PROVIDED RECORDS:
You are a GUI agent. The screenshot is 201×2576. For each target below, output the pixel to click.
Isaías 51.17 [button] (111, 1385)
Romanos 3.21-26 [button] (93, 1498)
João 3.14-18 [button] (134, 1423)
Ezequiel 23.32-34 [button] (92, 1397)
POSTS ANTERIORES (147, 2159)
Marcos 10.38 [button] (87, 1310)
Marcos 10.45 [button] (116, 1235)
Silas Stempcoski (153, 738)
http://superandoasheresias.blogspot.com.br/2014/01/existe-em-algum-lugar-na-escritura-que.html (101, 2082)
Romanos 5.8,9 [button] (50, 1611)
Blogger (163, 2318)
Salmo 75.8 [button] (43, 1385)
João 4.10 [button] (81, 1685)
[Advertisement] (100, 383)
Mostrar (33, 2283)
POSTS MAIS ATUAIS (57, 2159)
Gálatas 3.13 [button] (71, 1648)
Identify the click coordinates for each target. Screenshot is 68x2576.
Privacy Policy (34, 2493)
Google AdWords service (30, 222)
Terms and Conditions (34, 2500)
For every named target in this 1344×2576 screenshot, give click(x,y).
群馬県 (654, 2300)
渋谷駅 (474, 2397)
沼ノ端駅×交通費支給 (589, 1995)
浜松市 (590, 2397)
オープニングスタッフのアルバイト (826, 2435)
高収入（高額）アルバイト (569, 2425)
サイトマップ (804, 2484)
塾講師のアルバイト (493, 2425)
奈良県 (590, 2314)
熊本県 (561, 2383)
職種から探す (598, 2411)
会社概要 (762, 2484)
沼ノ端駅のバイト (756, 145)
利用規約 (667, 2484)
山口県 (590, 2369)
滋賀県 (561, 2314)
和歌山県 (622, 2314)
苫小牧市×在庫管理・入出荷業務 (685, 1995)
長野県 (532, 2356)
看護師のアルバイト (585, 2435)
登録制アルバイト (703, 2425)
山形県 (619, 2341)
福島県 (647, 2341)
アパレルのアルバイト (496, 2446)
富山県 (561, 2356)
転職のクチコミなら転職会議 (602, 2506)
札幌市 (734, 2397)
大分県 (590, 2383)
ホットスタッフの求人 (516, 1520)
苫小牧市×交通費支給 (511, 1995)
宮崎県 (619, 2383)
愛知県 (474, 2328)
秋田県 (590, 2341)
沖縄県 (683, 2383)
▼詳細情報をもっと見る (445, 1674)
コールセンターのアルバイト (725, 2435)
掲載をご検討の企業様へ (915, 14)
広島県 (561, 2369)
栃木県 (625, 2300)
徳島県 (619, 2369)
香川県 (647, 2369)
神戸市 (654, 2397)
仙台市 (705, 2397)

THE TASK: After reading the listing, copy all of it out exactly.

RESULT BELOW:
You are a GUI agent. The screenshot is 201×2576. For each target below, output the pixel to click.
Isaías 51.17 [button] (111, 1385)
Romanos 3.21-26 [button] (93, 1498)
João 3.14-18 [button] (134, 1423)
Ezequiel 23.32-34 [button] (92, 1397)
POSTS ANTERIORES (147, 2159)
Marcos 10.38 [button] (87, 1310)
Marcos 10.45 [button] (116, 1235)
Silas Stempcoski (153, 738)
http://superandoasheresias.blogspot.com.br/2014/01/existe-em-algum-lugar-na-escritura-que.html (101, 2082)
Romanos 5.8,9 [button] (50, 1611)
Blogger (163, 2318)
Salmo 75.8 [button] (43, 1385)
João 4.10 [button] (81, 1685)
[Advertisement] (100, 383)
Mostrar (33, 2283)
POSTS MAIS ATUAIS (57, 2159)
Gálatas 3.13 [button] (71, 1648)
Identify the click coordinates for each target. Screenshot is 68x2576.
Privacy Policy (34, 2493)
Google AdWords service (30, 222)
Terms and Conditions (34, 2500)
For every named target in this 1344×2576 screenshot, give click(x,y).
群馬県 (654, 2300)
渋谷駅 (474, 2397)
沼ノ端駅×交通費支給 (589, 1995)
浜松市 (590, 2397)
オープニングスタッフのアルバイト (826, 2435)
高収入（高額）アルバイト (569, 2425)
サイトマップ (804, 2484)
塾講師のアルバイト (493, 2425)
奈良県 (590, 2314)
熊本県 (561, 2383)
職種から探す (598, 2411)
会社概要 (762, 2484)
沼ノ端駅のバイト (756, 145)
利用規約 (667, 2484)
山口県 (590, 2369)
滋賀県 (561, 2314)
和歌山県 (622, 2314)
苫小牧市×在庫管理・入出荷業務 (685, 1995)
長野県 (532, 2356)
看護師のアルバイト (585, 2435)
登録制アルバイト (703, 2425)
山形県 (619, 2341)
福島県 (647, 2341)
アパレルのアルバイト (496, 2446)
富山県 (561, 2356)
転職のクチコミなら転職会議 (602, 2506)
札幌市 (734, 2397)
大分県 (590, 2383)
ホットスタッフの求人 (516, 1520)
苫小牧市×交通費支給 (511, 1995)
宮崎県 (619, 2383)
愛知県 (474, 2328)
秋田県 (590, 2341)
沖縄県 (683, 2383)
▼詳細情報をもっと見る (445, 1674)
コールセンターのアルバイト (725, 2435)
掲載をご検討の企業様へ (915, 14)
広島県 (561, 2369)
栃木県 (625, 2300)
徳島県 (619, 2369)
香川県 (647, 2369)
神戸市 (654, 2397)
仙台市 (705, 2397)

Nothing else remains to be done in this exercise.